(DATASET EXCERPTS)
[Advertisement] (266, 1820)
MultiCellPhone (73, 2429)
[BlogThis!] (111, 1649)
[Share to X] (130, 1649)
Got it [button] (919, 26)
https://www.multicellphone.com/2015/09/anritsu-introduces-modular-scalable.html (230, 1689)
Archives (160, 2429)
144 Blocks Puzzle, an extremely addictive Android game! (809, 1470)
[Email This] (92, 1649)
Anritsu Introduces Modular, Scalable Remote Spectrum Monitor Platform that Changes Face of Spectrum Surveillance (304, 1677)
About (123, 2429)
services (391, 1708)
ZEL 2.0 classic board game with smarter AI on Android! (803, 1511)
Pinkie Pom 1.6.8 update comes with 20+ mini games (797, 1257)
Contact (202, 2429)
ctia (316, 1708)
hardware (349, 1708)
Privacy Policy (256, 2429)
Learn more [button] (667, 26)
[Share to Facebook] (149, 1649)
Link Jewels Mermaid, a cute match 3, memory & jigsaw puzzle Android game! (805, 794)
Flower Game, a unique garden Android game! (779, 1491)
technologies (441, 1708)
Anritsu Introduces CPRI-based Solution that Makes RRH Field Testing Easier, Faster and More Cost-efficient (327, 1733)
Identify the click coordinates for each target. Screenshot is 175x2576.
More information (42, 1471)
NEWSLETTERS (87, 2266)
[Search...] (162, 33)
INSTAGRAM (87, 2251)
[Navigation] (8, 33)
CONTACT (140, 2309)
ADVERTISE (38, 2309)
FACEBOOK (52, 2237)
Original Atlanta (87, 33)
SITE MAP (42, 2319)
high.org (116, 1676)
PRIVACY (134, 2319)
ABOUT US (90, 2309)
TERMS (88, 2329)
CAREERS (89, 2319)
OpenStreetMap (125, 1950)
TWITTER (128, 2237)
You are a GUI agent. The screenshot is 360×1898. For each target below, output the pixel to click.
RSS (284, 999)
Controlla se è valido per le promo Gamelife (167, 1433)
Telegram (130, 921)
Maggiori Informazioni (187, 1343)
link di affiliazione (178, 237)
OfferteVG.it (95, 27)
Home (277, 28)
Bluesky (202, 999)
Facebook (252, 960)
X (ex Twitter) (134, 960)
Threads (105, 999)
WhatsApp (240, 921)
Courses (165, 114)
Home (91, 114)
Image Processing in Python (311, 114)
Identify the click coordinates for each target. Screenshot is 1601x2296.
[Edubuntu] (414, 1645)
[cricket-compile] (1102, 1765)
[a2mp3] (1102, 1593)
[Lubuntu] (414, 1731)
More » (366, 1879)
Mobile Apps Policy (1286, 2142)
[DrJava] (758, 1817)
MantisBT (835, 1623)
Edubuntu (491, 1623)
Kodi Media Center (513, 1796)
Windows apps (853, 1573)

(THE PROBLEM) Revise the material above by replacing "Home" with "Start" wherever it appears, and keep everything else the same.

(EXERCISE ANSWER)
[Advertisement] (266, 1820)
MultiCellPhone (73, 2429)
[BlogThis!] (111, 1649)
[Share to X] (130, 1649)
Got it [button] (919, 26)
https://www.multicellphone.com/2015/09/anritsu-introduces-modular-scalable.html (230, 1689)
Archives (160, 2429)
144 Blocks Puzzle, an extremely addictive Android game! (809, 1470)
[Email This] (92, 1649)
Anritsu Introduces Modular, Scalable Remote Spectrum Monitor Platform that Changes Face of Spectrum Surveillance (304, 1677)
About (123, 2429)
services (391, 1708)
ZEL 2.0 classic board game with smarter AI on Android! (803, 1511)
Pinkie Pom 1.6.8 update comes with 20+ mini games (797, 1257)
Contact (202, 2429)
ctia (316, 1708)
hardware (349, 1708)
Privacy Policy (256, 2429)
Learn more [button] (667, 26)
[Share to Facebook] (149, 1649)
Link Jewels Mermaid, a cute match 3, memory & jigsaw puzzle Android game! (805, 794)
Flower Game, a unique garden Android game! (779, 1491)
technologies (441, 1708)
Anritsu Introduces CPRI-based Solution that Makes RRH Field Testing Easier, Faster and More Cost-efficient (327, 1733)
Identify the click coordinates for each target. Screenshot is 175x2576.
More information (42, 1471)
NEWSLETTERS (87, 2266)
[Search...] (162, 33)
INSTAGRAM (87, 2251)
[Navigation] (8, 33)
CONTACT (140, 2309)
ADVERTISE (38, 2309)
FACEBOOK (52, 2237)
Original Atlanta (87, 33)
SITE MAP (42, 2319)
high.org (116, 1676)
PRIVACY (134, 2319)
ABOUT US (90, 2309)
TERMS (88, 2329)
CAREERS (89, 2319)
OpenStreetMap (125, 1950)
TWITTER (128, 2237)
You are a GUI agent. The screenshot is 360×1898. For each target below, output the pixel to click.
RSS (284, 999)
Controlla se è valido per le promo Gamelife (167, 1433)
Telegram (130, 921)
Maggiori Informazioni (187, 1343)
link di affiliazione (178, 237)
OfferteVG.it (95, 27)
Start (277, 28)
Bluesky (202, 999)
Facebook (252, 960)
X (ex Twitter) (134, 960)
Threads (105, 999)
WhatsApp (240, 921)
Courses (165, 114)
Start (91, 114)
Image Processing in Python (311, 114)
Identify the click coordinates for each target. Screenshot is 1601x2296.
[Edubuntu] (414, 1645)
[cricket-compile] (1102, 1765)
[a2mp3] (1102, 1593)
[Lubuntu] (414, 1731)
More » (366, 1879)
Mobile Apps Policy (1286, 2142)
[DrJava] (758, 1817)
MantisBT (835, 1623)
Edubuntu (491, 1623)
Kodi Media Center (513, 1796)
Windows apps (853, 1573)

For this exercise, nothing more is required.